Solid State Drives offer benefits such as speed, low power consumption, durability and low weight. However, they have not yet become as widely used as traditional hard drives, primarily because they are much more expensive.
HDDs and the most common Solid-State Drives can be used relatively interchangeably. Their general form factors (2.5” or 3.5”), as well as the ways they connect to systems (usually SATA), are often identical, though many new form factors and connector types have emerged to take advantage of flash media’s speed and small size.
HDDs and SSDs differ in the way data is managed. It is far more complicated on a solid state drive than on traditional rotating media.

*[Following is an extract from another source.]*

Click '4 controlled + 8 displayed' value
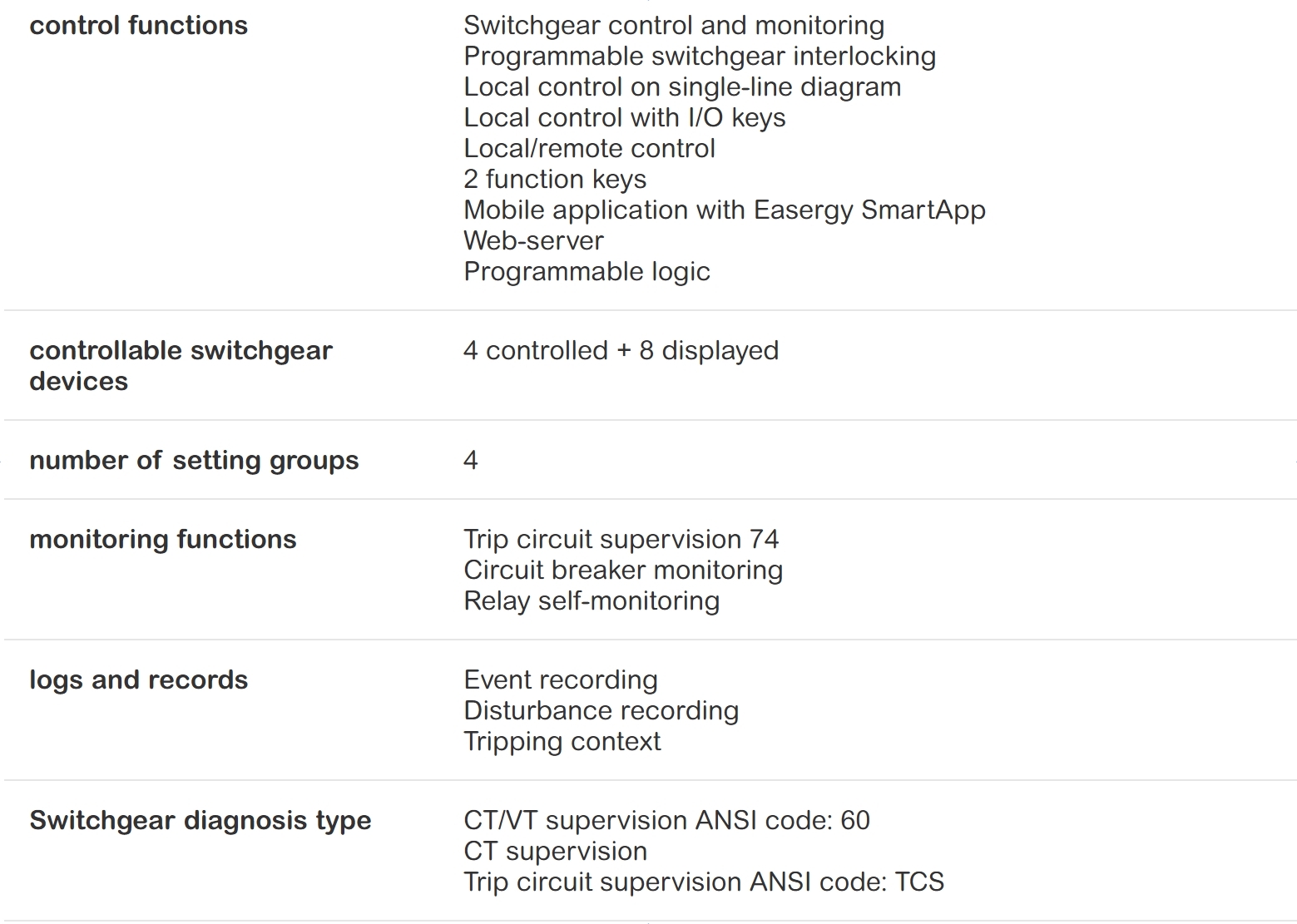The height and width of the screenshot is (924, 1297). coord(621,351)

NAND flash, the storage components used in SSDs, have some major limitations that must be managed, leaving room for manufacturers to fail in properly executing important functions that could impact performance.
Understanding NAND Flash
Reading/Writing by Page and Erasing by Block
NAND flash is organized into Pages and Blocks. Each Block contains a specified number of Pages (32 to 256), which in turn contain a specified amount of data (2 to 8KB). Unlike traditional rotating hard drives, data in NAND flash can’t be directly overwritten. When any data changes, it must be written again since it cannot be updated:
1. “Green” data is written.
2. As data is added to the Block, the Green data is updated. Because it can’t be overwritten, it must be written again, and the original data is marked for deletion.
3. This process is repeated every time the Green data is updated.
Also, while data can be read and written at the Page level, deletion can only happen at the Block level. In other words, you can read or write any number of Pages from a Block or to a Block, but if you want to erase any part of that Block, you have to erase the whole thing. What this means is that data must be constantly shuffled and re-shuffled in order to free up Blocks for reuse:
1. Brand new! All pages are empty.
2. Data starts getting written.
3. The block is full.
4. Data gets marked for deletion.
5. Data not marked for deletion must be combined with other data and “moved,” or rewritten, to utilize available space. Here, “good data” not marked for deletion is rewritten from the Blue Block and the Orange Block to an empty block with available storage space.
6. Once the good or valid data is rewritten to another Block, all the data in the Block can be marked for deletion.
7. Once all the data in a block has been cleared, it can be reused.
One byproduct of this constant shuffling is that, unlike traditional hard drives where the physical location of each bit of data is known and constant, the physical location of data in an SSD is highly abstracted from the outside world. Whereas each Logical Block Address (LBA) on an HDD always points to the same physical location, the physical location to which an SSD LBA points changes often.
As a result of these issues, the same data (and metadata) ends up being written over and over again. This is called “write amplification.” Write amplification wouldn’t be a problem, except that a block can only be used so many times before its chances of failure start increasing.
The Lifespan of Blocks
Each Block within a NAND flash component has a certain “lifespan” after which it becomes unreliable. This is often measured in program/erase cycles (P/E cycles). What this means is, if you continue to use the same Blocks over and over again, they will fail earlier than other blocks that have not sustained as much use.
The File Translation Layer (FTL)
Manufacturers use programming called the File Translation Layer (FTL) to ensure that their SSDs perform to a desired level while managing these limitations. This code is embedded in the SSD and controls the data coming in and out of the drive.
Each manufacturer’s FTL is a highly-proprietary “secret sauce” of algorithms that handle how data is managed in the drive. The FTL handles garbage collection to determine when and how to free up blocks to be erased and reused. The FTL handles wear leveling to spread P/E cycles across available blocks evenly to increase the longevity of the drive. The FTL also handles many other necessary functions.
Since the efficiency, performance and endurance of an SSD drive is determined in large part by how the FTL works, this is one of the primary places where manufacturers can differentiate themselves. It is also where manufacturers can fail in properly executing important functions.
Test and Verify
As you can see, the nature of the NAND chips used in Solid State Drives creates the need for complex data manipulation in order to improve the performance of the drive to an acceptable level. The exact algorithms for handling this manipulation are the responsibility of the FTL, which differs from manufacturer to manufacturer and from model to model. Luckily, these complex algorithms are invisible to most users. However, they DO have an impact on certain areas such as digital forensics and data recovery. More on that in a future post…
Despite the challenges of properly managing data, the barriers to entry for the SSD market are low, as the components necessary to build an SSD are widely available. Unlike the hard disk drive market where there are only a few major manufacturers, the SSD market has many manufacturers, both experienced and inexperienced. If you choose to invest in SSDs, you now have some understanding of the pitfalls that can come along with the benefits they provide. Make sure to test and verify SSDs that will be used for important applications or used in any form of roll out.